Interview in The Art Observer
By Jo Eckersley
Colin Taylor’s artwork reflects the need to capture and store experience in its raw form. What results from this are paintings and drawings that show an almost intuitive expression of landscape. He refuses to provide his viewer with the simple equation; the familiar lines and forms which lead to the inevitable naming and categorising. This is intentional. He opens up the frame, so that the colours and textures are more than just sights, they become the temperature and the wind. It is Taylor’s own experience of the mountain on that day, in that season, noted down in oil paint.
Taylor’s work often has a sense of the Romantic’s idea of sublime about it. Does he look for drama in his subjects? He said that his one steadfast rule is that he must have actually been to the place he paints. This is in keeping with his ambition to paint ‘’about’’ landscape, rather than look to recreate the simple factual image. ‘’There are other dynamics at play’’- we never experience the world around us from simply a three-point perspective.

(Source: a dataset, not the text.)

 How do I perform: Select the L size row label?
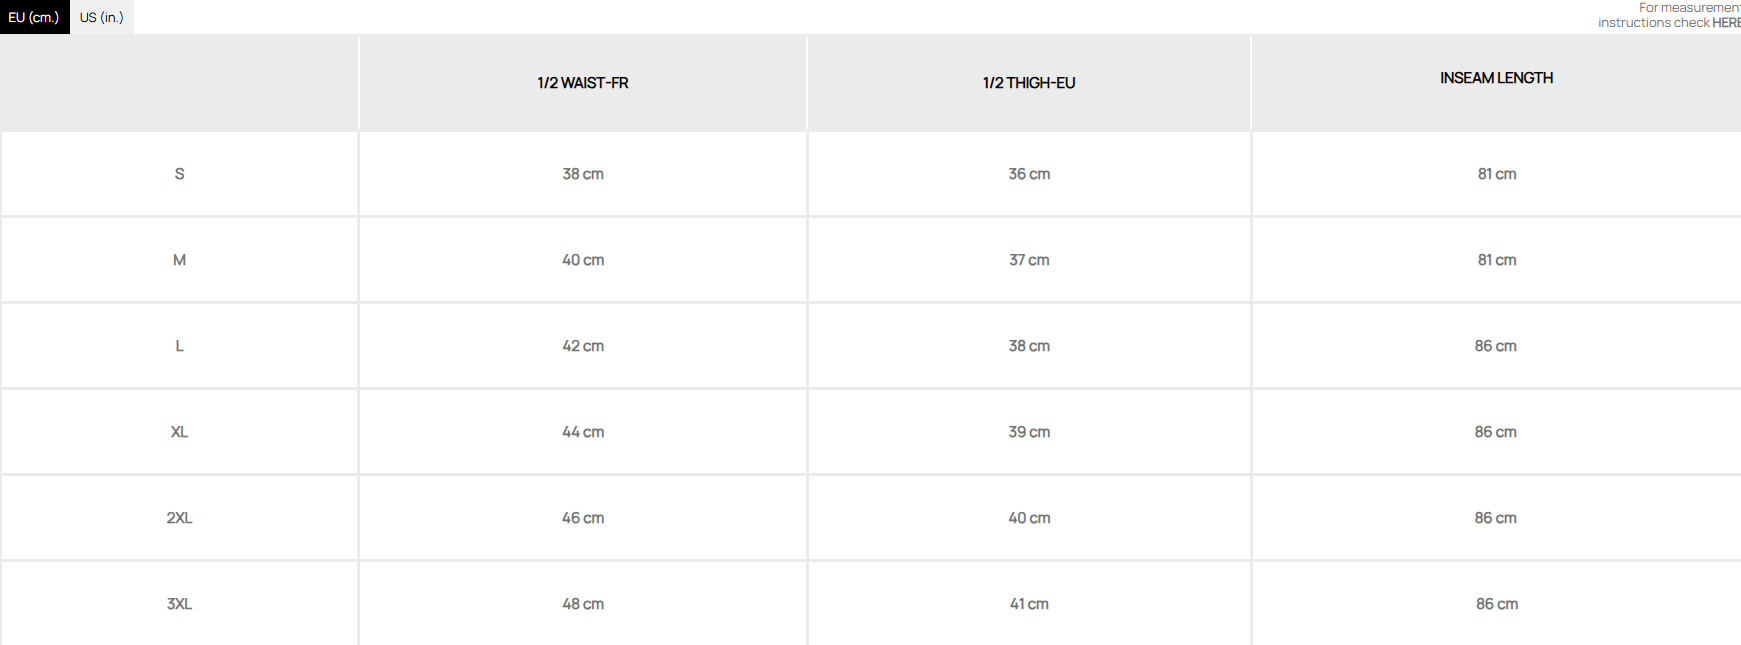[x=180, y=346]
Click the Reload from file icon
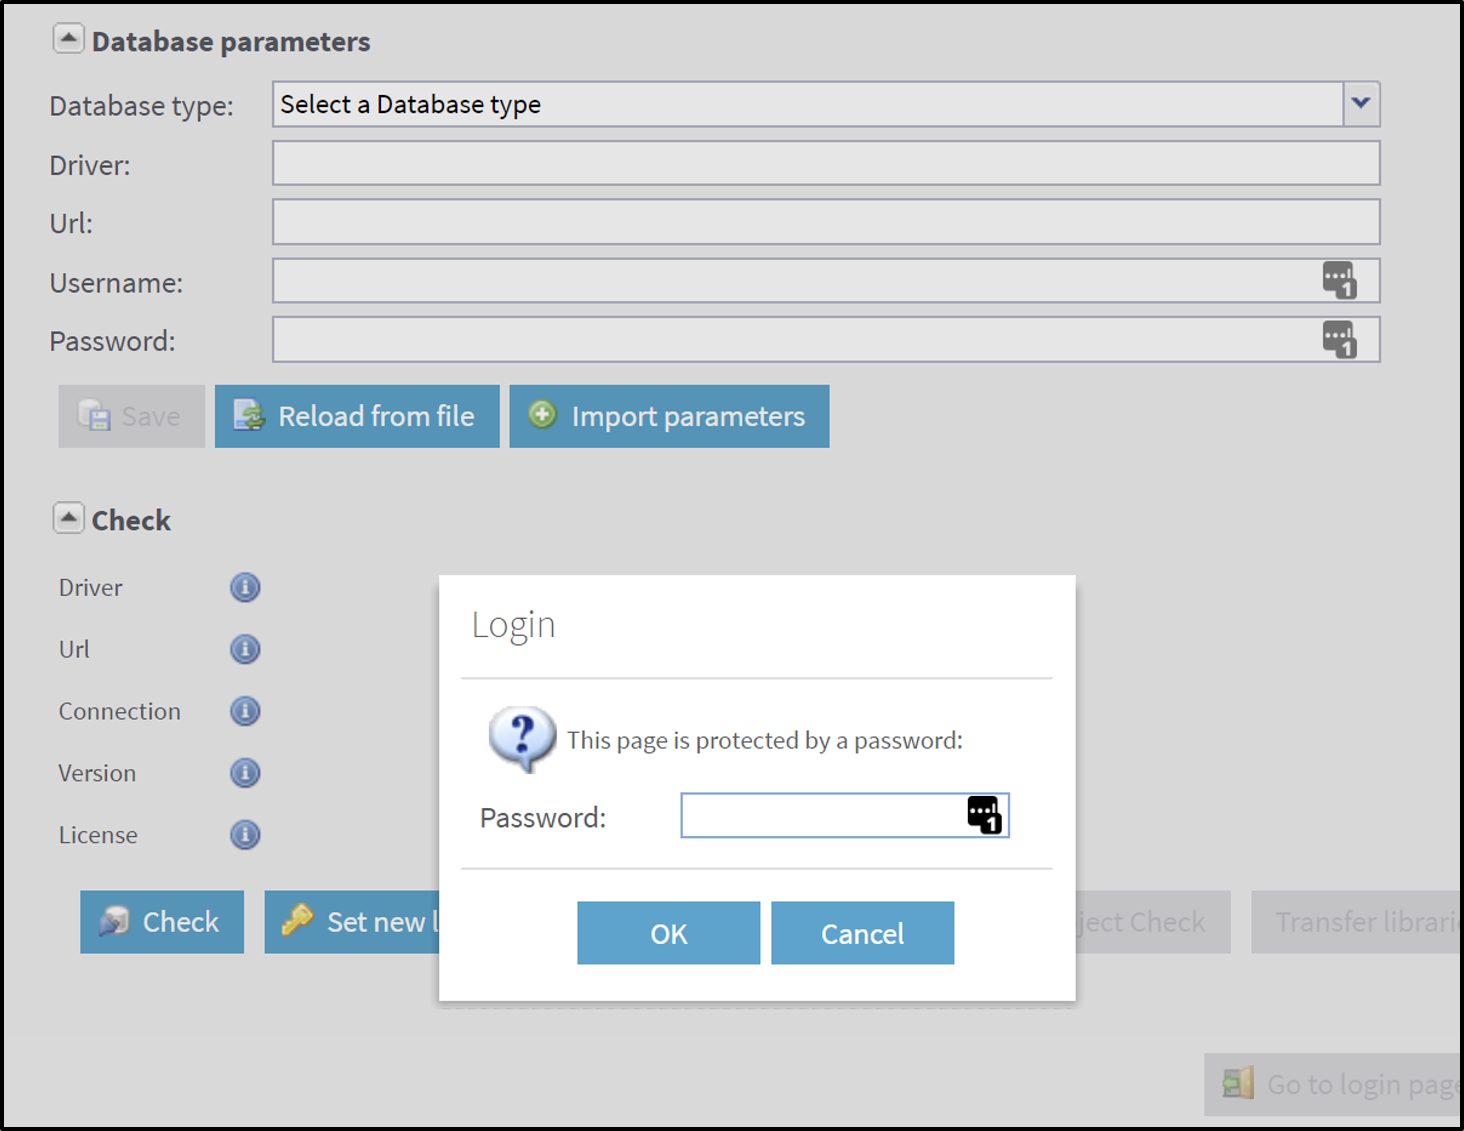Viewport: 1464px width, 1131px height. (249, 416)

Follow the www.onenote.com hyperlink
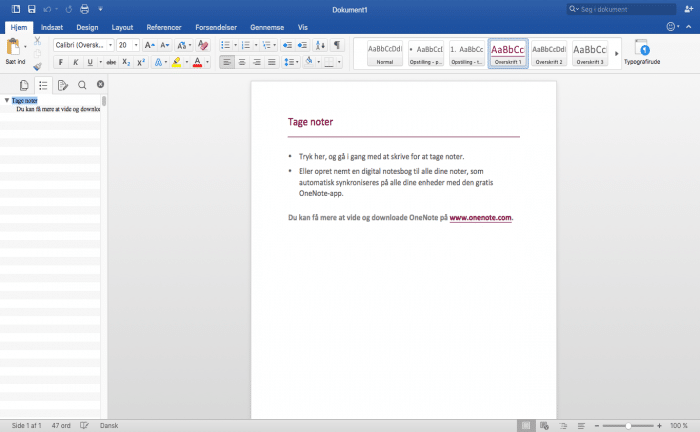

For Colin Taylor the experience of climbing a mountain is as essential to the creative process as the paint; he sees a ‘’reciprocal relationship between being in those huge weather-filled landscapes’’ and his own art practice.
‘’I say ‘reciprocal’, because whenever I was physically engaged with one, I was psychologically occupied with the other. I realised that when I was on a mountain-side, I was thinking about how that experience might translate into paint and when painting I was thinking about the place I had experienced. Each still does influence the other.’’
Painting’s use as a device for recording things seen has diminished with the advent of the camera. Colin Taylor has found a new use for painting; he records what can’t be captured on film. His experiential recordings are done on the spot or from memory, and they represent for Taylor an emotional journey of sorts. A camera represents in each pixel a perfect mapping-out of the visual landscape, an almost mathematical representation of what’s seen from one spot. Taylor’s painting and drawing has the confidence of stroke that defies this simple methodology. It is an emotional rather than optical expression.
Colin Taylor has two forthcoming exhibitions in the North West. For the first exhibition Taylor has produced a collection of drawings inspired by Liverpool’s Anglican Cathedral. The imposing building, which has housed art from such infamous artists as Tracy Emin, will be displaying Taylor’s drawings from the 8th March until the 26th April. This is the first time Colin Taylor has created work specifically for a space.
At the Wendy J Levy Contemporary Art Gallery paintings created within the last three years in different locations will be displayed from the 8th (opening) until the 24th of June. They reflect the scope and strength of Taylor’s work. This exhibition will by no means lack unity, however, as Taylor describes himself: ‘’I don’t see each work as a stand-alone, single entity but part of my overall body of work. Each is a bridge between the previous and the next and such they are all just as important as each other’’.